- Description of the task: Rewrite the records from their start through the line containing "integritetspolicy (691, 1001)", inclusive, with the requests copied unchanged. Scale every coordinate in the answers by 1.5, rounding to whole numbers with halves going up.

- Data drawn from a collection:

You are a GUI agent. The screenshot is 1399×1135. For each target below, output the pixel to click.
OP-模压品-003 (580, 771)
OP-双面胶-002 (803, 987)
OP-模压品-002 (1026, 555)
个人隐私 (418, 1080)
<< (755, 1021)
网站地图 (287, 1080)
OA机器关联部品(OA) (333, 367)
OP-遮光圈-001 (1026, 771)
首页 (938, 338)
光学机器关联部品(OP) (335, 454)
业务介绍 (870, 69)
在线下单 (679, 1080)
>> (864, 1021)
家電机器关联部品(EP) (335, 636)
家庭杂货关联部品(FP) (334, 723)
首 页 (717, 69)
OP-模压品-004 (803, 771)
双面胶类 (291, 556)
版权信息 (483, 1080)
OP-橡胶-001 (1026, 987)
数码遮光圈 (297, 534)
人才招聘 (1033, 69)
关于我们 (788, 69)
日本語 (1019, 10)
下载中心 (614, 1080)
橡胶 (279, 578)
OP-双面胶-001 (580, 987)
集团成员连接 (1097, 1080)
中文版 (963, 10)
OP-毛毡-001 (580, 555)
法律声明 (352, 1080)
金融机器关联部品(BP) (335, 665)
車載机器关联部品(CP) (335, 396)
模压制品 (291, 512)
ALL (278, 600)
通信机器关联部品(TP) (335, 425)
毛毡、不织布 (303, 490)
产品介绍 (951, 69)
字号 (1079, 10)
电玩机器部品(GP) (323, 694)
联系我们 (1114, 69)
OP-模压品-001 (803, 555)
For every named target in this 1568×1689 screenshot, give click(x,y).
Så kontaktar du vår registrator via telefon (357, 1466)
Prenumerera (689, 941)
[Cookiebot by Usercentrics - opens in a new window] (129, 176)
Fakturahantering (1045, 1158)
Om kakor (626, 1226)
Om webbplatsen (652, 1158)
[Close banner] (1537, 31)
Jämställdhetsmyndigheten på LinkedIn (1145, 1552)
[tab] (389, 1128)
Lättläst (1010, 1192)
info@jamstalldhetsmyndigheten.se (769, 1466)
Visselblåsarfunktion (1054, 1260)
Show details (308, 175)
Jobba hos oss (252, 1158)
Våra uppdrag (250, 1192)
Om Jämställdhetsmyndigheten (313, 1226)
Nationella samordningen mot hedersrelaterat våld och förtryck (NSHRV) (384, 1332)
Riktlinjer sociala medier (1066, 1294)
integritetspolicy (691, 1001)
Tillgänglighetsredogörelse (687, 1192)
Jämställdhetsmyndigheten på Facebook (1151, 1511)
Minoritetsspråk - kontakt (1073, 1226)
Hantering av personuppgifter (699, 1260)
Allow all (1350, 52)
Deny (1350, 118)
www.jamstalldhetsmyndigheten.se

- Final result:
You are a GUI agent. The screenshot is 1399×1135. For each target below, output the pixel to click.
OP-模压品-003 (870, 1157)
OP-双面胶-002 (1205, 1481)
OP-模压品-002 (1539, 833)
个人隐私 (627, 1620)
<< (1133, 1532)
网站地图 (431, 1620)
OA机器关联部品(OA) (500, 551)
OP-遮光圈-001 (1539, 1157)
首页 (1407, 507)
光学机器关联部品(OP) (503, 681)
业务介绍 (1305, 104)
在线下单 (1019, 1620)
>> (1296, 1532)
家電机器关联部品(EP) (503, 954)
家庭杂货关联部品(FP) (501, 1085)
首 页 (1076, 104)
OP-模压品-004 (1205, 1157)
双面胶类 (437, 834)
版权信息 (725, 1620)
OP-橡胶-001 (1539, 1481)
数码遮光圈 (446, 801)
人才招聘 (1550, 104)
关于我们 (1182, 104)
日本語 (1529, 15)
下载中心 (921, 1620)
橡胶 (419, 867)
OP-双面胶-001 (870, 1481)
集团成员连接 (1646, 1620)
中文版 (1445, 15)
OP-毛毡-001 (870, 833)
法律声明 (528, 1620)
金融机器关联部品(BP) (503, 998)
車載机器关联部品(CP) (503, 594)
模压制品 (437, 768)
ALL (417, 900)
通信机器关联部品(TP) (503, 638)
毛毡、不织布 (455, 735)
产品介绍 (1427, 104)
字号 (1619, 15)
电玩机器部品(GP) (485, 1041)
联系我们 (1671, 104)
OP-模压品-001 (1205, 833)
For every named target in this 1568×1689 screenshot, give click(x,y).
Så kontaktar du vår registrator via telefon (536, 2199)
Prenumerera (1034, 1412)
[Cookiebot by Usercentrics - opens in a new window] (194, 264)
Fakturahantering (1568, 1737)
Om kakor (939, 1839)
Om webbplatsen (978, 1737)
[Close banner] (2306, 47)
Jämställdhetsmyndigheten på LinkedIn (1718, 2328)
[tab] (584, 1692)
Lättläst (1515, 1788)
info@jamstalldhetsmyndigheten.se (1154, 2199)
Visselblåsarfunktion (1581, 1890)
Show details (462, 263)
Jobba hos oss (378, 1737)
Våra uppdrag (375, 1788)
Om Jämställdhetsmyndigheten (470, 1839)
Nationella samordningen mot hedersrelaterat våld och förtryck (NSHRV) (576, 1998)
Riktlinjer sociala medier (1599, 1941)
integritetspolicy (1037, 1502)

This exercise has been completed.